Preparing your family for an "empty nest" -

Preparing your family for an "empty nest"

Some parents joke around about the relief they'll feel when their kids finally move out, but many moms and dads end up being surprised by a different kind of emotion.

While it's called "Empty Nest Syndrome," therapists say it's not a pathological concern. They say all families will go through a time of transition, but it's how you prepare for and adjust to that transition that is critical for both parent and child.

Ericka Stoxstell is going through that transition now. Her 18-year-old son Darnell recently left for his freshman year at Benedict College. Ericka says she started feeling the beginnings of Empty Nest Syndrome when Darnell's younger brother, Jordan, moved to Chicago two years ago to live with her ex-husband.

"For the last 18 years, he and his brother were all I had and they were my entertainment," said Ericka. "I nurtured them, I cooked for them. Now, there's no one to cook for, there's no one to talk to and so the house is much quieter."

Family therapist Dr. April Hames says Ericka's feelings are more than normal.

"The purpose of a family is the care, protection and socialization of children until they get to an age that they can be independent adults," said Dr. Hames. "At this point in the family life cycle, adults have to refocus relationships with their children on creating some sort of adult relationship with their child."

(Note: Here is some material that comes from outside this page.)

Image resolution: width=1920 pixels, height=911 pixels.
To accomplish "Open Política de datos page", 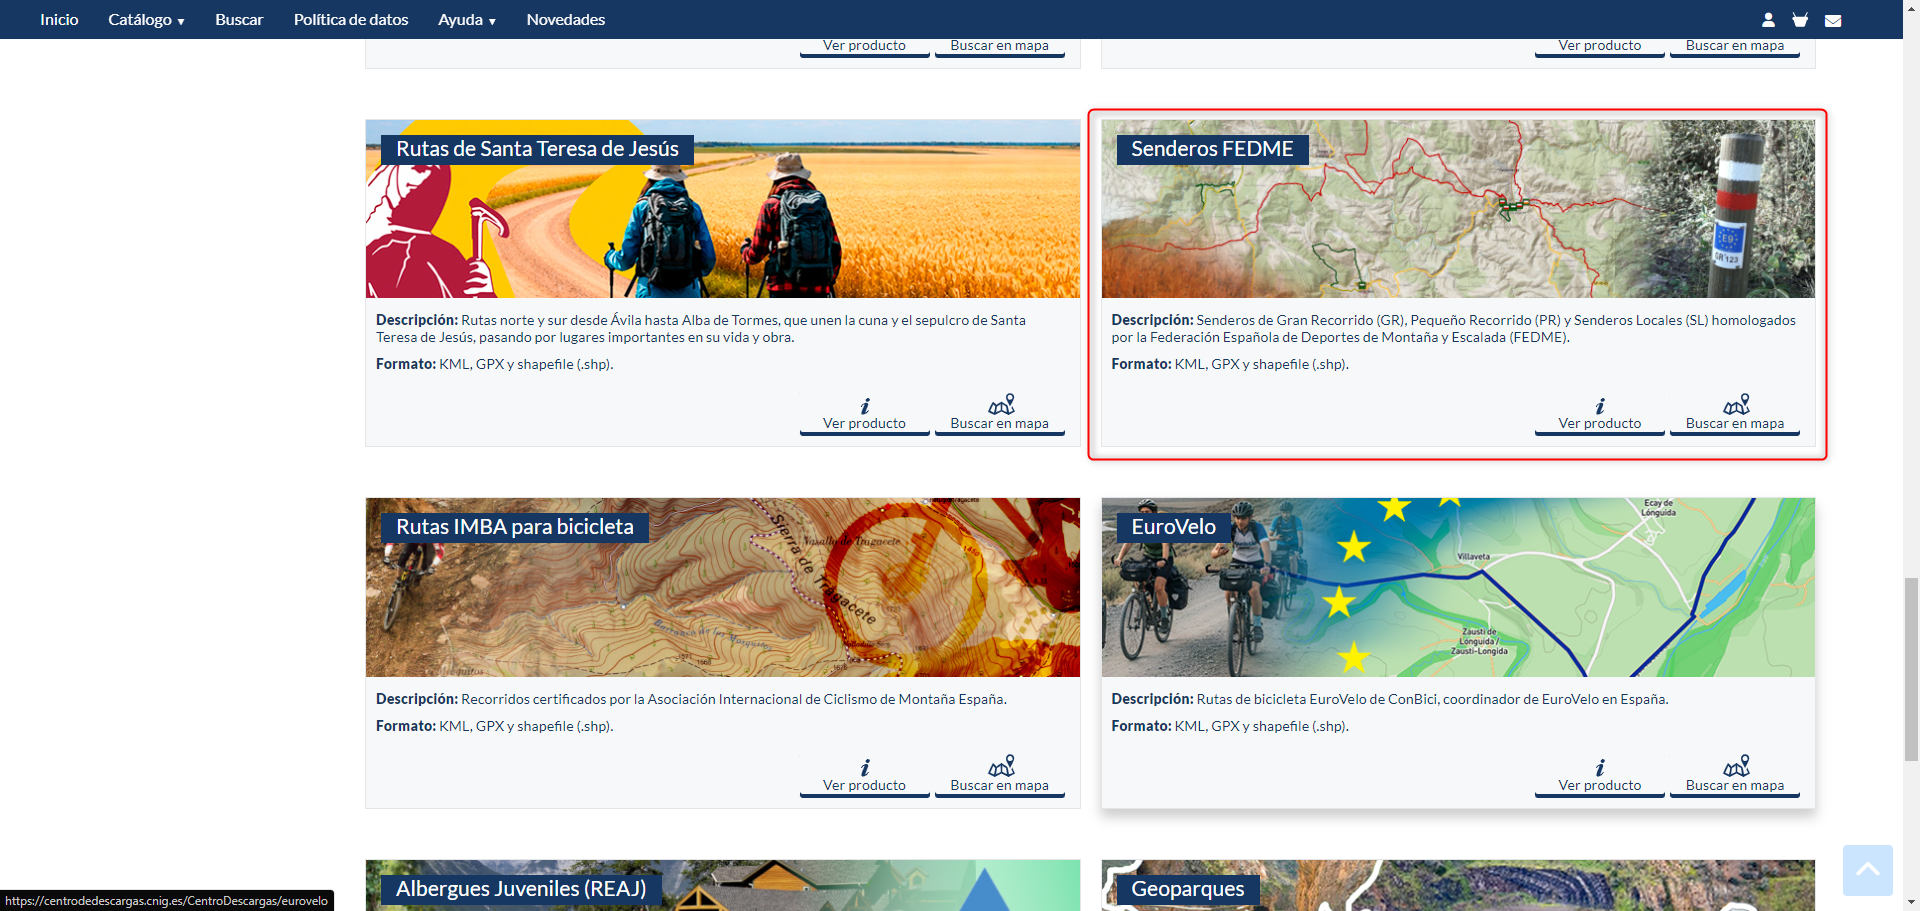I will click(x=350, y=20).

Dr. Hames says that new relationship has several key elements.

"I think mutual respect, unconditional love and teaching the child to be courageous, no matter what, and for the child to give the parent all the reasons that he or she needs to know that they have done their job and when faced with a difficult decision, the child knows the right decision to make," said Dr. Hames.

Hames suggests talking with your child about the transition, like how often you'll speak and visit.

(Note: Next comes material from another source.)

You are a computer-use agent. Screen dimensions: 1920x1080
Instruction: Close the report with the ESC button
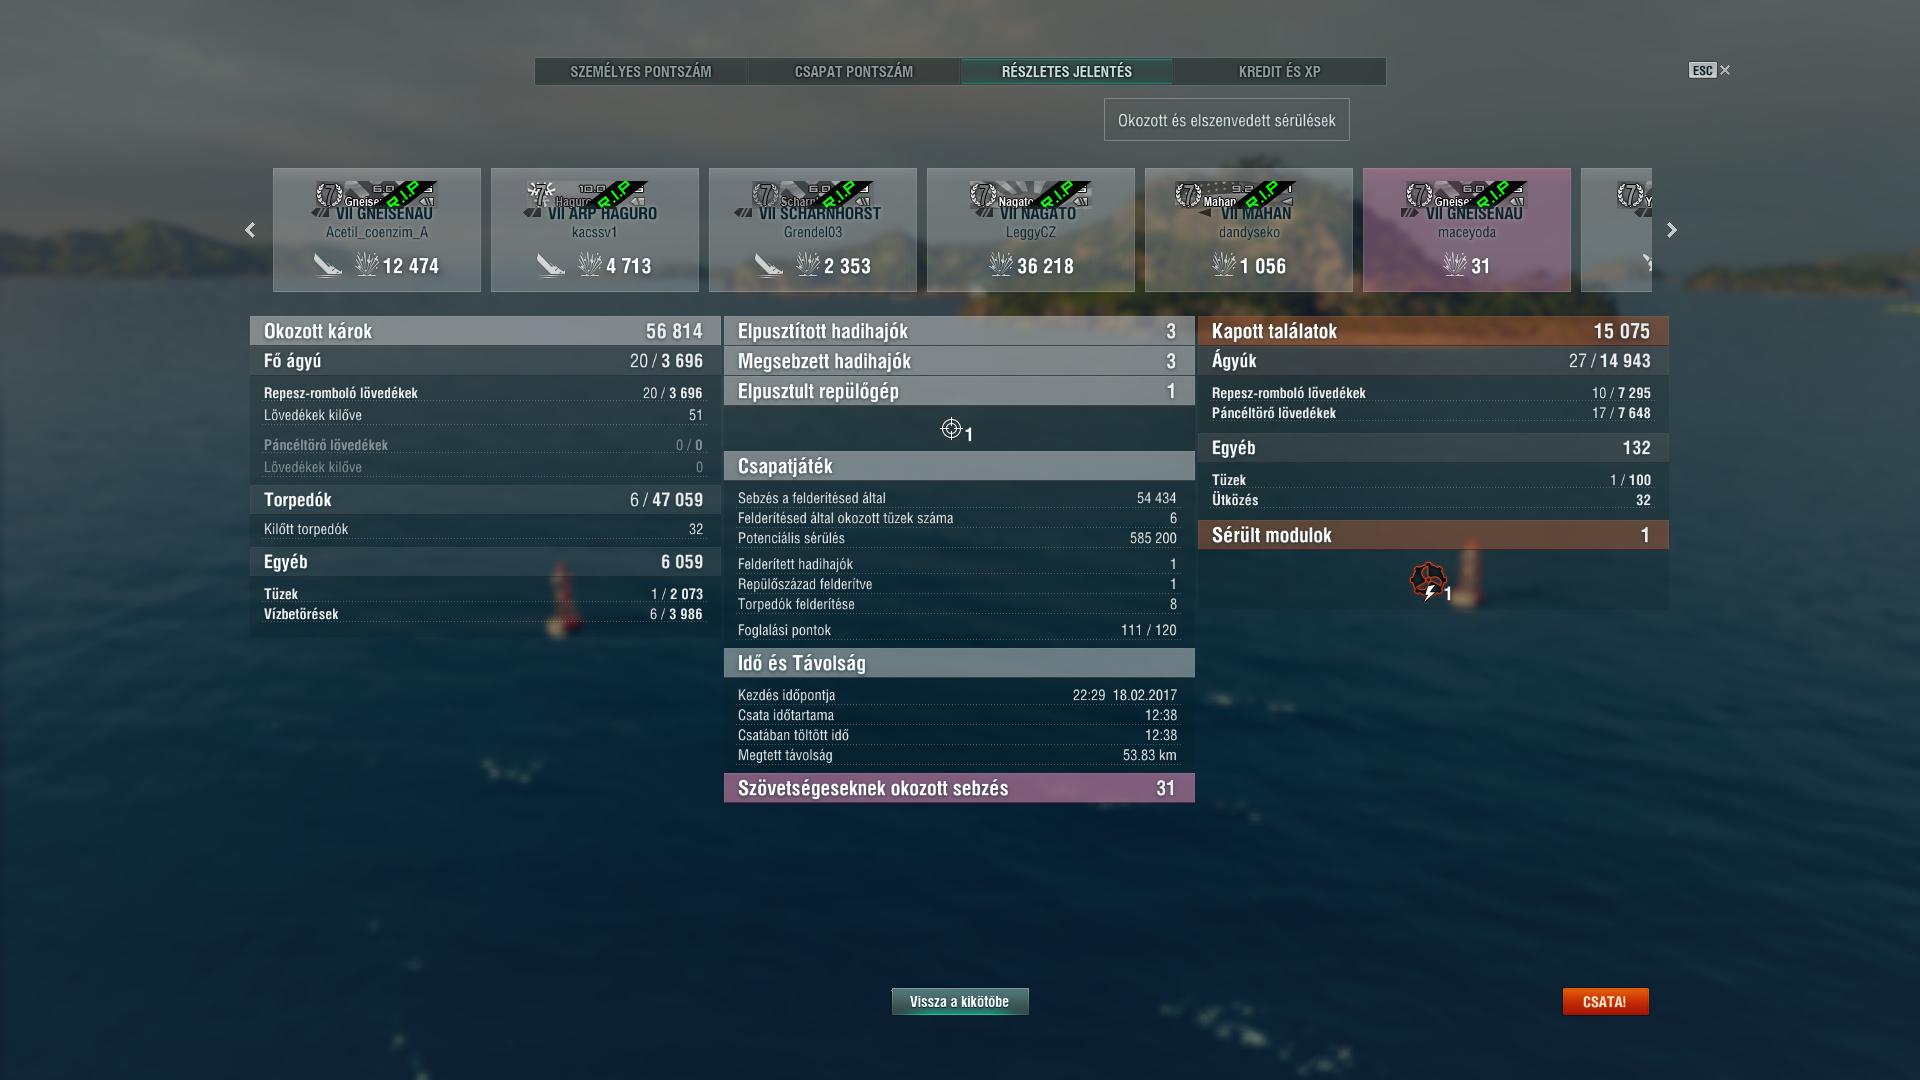click(1709, 70)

That's something the Stoxstells say they have already done.

"If he needs me, I'm here," said Ericka. "But I want him to know, treat it as though we're in different states. I'm not around the corner, I want you to feel like you are doing this," she added.

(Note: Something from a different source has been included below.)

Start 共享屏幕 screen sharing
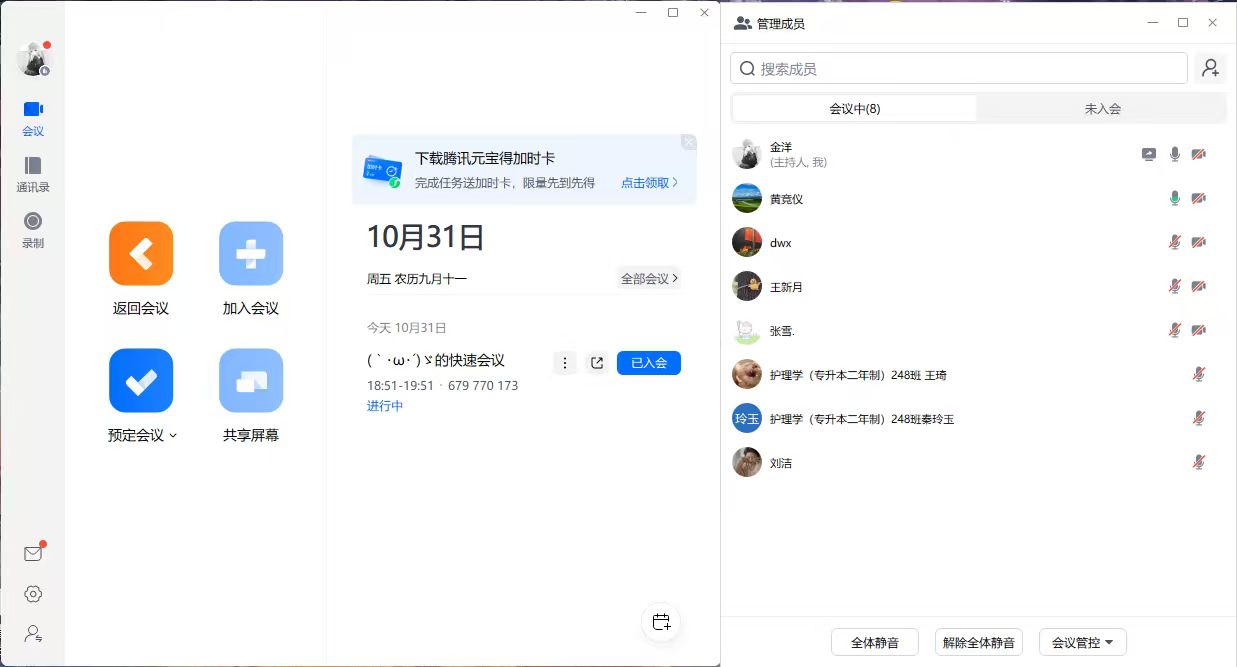 [x=251, y=381]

Darnell says he feels encouraged and knows he's turning a new page.

"I kind of realize there is a life outside of [practicing music in] my room," said Darnell. "But I still have to keep a good discipline about my studies and my practice, because with more freedom there are more responsibilities."

Both Ericka and Darnell do agree that with this new freedom, the possibilities are endless.

"I feel like this is a step for the both of us," said Darnell.

"I don't know what the possibilities are. I don't know what's next for me, but I'm excited about it," added Ericka.

Dr. Hames says that parents should try redirecting a lot of the energy they spent on their children into other relationships, or their careers or hobbies. She adds that if you find yourself crying excessively or spending a lot of time in your child's room, you may have an extreme case of Empty Nest Syndrome in which visiting a general health care provider or a therapist is the best option.